» **Reading passage**:
--- START ---

A small pebble dropped into a pond will send out ripples that carry across the stretch of water, bouncing off the opposite shore and sending waves back. “Ripple effect” is something we hear often as a business metaphor. We are focused today on the powerful ripple effect of carbon emissions through the economy, through a company’s global supply chain, and on through the regulatory universe as more governments take up pricing schemes on emissions, and so on.
Applying this line of thinking to a question – what is the ripple effect of the global finance sector’s actions in directing (or not directing) capital toward industrial sources of today’s carbon emissions? The CDP organization apparently was wondering about that and provided some answers for us: in a first-time analysis of “financed emissions” by institutions (including asset owners and asset management firms, banks and insurers), the portfolio emissions (those powerful ripple effects) are determined to be on average more than 700 times the direct emissions for each of the sector organizations that today do report on financed emissions.
Considering this again: while some financial services sector institutions are reporting on some of their direct carbon emissions, the broader impact of their portfolio activities (such as lending, investing, insuring etc.) could be as much as 700 times on average of the institution’s direct emissions (per organization reporting financed emissions). Pebbles in a global pond, indeed!
These perspectives come to us through the CDP report, The Time to Green Finance, released last week showing that almost all climate-related impacts and risks of global finance institutions comes from their financing of the wider economy.
And consider this: only 25 percent of the 332 financial sector institutions disclosing to CDP in 2020 in response to CDP’s first climate change questionnaire reported on their institution’s portfolio emissions.
How much bigger is the challenge to address climate change issues if the 75% (the non-responders) were to begin reporting on their respective portfolio emissions? Many far-reaching ripples for sure!
Top line findings from the report:
- AXA Group, BNP Paribas, BNY Mellon, and other of the 84 organizations that did disclose portfolio impact hold US$27 trillion of assets; more than half of these asset managers responding to CDP did not include half or more of portfolio holdings in their respective financed emissions reporting and disclosures.
- Less than half of banks, asset owners and asset managers report taking action to align investments with a below 2-degree Celsius goal (consider the Paris Agreement for context); just 28% of insurers do so in their underwriting portfolios.
- Examples of what can done in 2021: institutions could be setting science-based emissions targets for emissions reduction; they could engage with portfolio company managements to reduce emissions; and better direct their investments in renewable energy.
The “vast majority” of financial sector institutions, says CDP, are not yet reporting on credit risks (65% do not); or borrow default on loan payments and market risks such as stranded assets and asset devaluation (74%). The focus usually is on direct operational climate-related risks (physical damage, etc.). The big risk, we can say here, certainly appears to be that ripple effect as governments around the world take steps to comply with the Paris Agreement goals over the next decade. Where is that aspect of risk measured, managed and reported by financial institutions?
One answer comes from the survey – some institutions appear to be focused on low-carbon transition opportunities such as in sustainability-linked loans, green and transition bonds, sustainable investment funds and insurance solutions (this valued at $2.9 trillion by CDP).

--- END ---

» **To be done**: Duplicate the financed-emissions article word for word, starting at "How much bigger" and stopping after "their underwriting portfolios.".

» **Stored data**:
--- START ---

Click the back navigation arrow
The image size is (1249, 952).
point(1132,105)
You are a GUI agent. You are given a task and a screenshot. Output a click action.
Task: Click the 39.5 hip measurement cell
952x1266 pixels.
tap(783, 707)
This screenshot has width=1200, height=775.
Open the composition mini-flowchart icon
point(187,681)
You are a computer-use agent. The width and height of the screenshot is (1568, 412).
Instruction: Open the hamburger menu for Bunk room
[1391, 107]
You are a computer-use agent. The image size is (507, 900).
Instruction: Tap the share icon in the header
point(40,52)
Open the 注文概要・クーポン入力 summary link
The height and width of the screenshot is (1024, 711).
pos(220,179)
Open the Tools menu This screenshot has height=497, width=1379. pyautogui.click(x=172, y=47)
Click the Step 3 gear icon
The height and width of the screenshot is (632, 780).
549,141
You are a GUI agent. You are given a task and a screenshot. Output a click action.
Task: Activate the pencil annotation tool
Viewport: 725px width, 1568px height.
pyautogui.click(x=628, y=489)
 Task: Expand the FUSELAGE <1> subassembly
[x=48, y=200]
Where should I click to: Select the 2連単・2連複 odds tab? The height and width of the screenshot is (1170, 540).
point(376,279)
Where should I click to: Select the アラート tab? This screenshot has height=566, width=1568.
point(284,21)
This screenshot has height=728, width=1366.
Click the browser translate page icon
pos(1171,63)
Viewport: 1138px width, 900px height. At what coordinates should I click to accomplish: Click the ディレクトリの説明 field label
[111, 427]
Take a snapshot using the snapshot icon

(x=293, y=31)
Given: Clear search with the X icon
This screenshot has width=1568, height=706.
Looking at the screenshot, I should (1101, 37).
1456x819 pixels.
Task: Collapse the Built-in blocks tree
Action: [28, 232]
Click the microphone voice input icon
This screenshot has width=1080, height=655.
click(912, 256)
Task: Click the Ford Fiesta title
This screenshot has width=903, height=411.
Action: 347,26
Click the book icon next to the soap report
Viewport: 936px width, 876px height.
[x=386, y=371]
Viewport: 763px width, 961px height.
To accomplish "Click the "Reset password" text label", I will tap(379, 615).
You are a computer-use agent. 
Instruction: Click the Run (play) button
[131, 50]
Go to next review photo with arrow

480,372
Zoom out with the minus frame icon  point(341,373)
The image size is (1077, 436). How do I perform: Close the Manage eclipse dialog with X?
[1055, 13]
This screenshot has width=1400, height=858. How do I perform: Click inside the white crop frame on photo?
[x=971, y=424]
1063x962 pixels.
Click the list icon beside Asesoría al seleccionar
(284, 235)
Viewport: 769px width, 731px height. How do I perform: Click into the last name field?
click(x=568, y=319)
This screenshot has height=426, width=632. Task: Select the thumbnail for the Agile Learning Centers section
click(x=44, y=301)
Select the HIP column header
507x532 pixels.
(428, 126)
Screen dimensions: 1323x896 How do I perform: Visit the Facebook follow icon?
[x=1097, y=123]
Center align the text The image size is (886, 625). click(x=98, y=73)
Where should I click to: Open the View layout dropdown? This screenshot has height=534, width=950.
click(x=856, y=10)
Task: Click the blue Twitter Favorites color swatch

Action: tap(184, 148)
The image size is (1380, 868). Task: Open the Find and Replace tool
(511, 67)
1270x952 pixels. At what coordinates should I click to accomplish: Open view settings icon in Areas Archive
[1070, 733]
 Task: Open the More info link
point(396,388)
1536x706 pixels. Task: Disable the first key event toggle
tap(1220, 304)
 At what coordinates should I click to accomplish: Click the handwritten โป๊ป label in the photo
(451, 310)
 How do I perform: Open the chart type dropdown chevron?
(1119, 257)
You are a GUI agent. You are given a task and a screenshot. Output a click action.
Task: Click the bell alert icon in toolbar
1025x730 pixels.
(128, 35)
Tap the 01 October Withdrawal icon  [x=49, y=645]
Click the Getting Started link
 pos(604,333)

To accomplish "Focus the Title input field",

--- END ---

» **Result for this exercise**:
How much bigger is the challenge to address climate change issues if the 75% (the non-responders) were to begin reporting on their respective portfolio emissions? Many far-reaching ripples for sure!
Top line findings from the report:
- AXA Group, BNP Paribas, BNY Mellon, and other of the 84 organizations that did disclose portfolio impact hold US$27 trillion of assets; more than half of these asset managers responding to CDP did not include half or more of portfolio holdings in their respective financed emissions reporting and disclosures.
- Less than half of banks, asset owners and asset managers report taking action to align investments with a below 2-degree Celsius goal (consider the Paris Agreement for context); just 28% of insurers do so in their underwriting portfolios.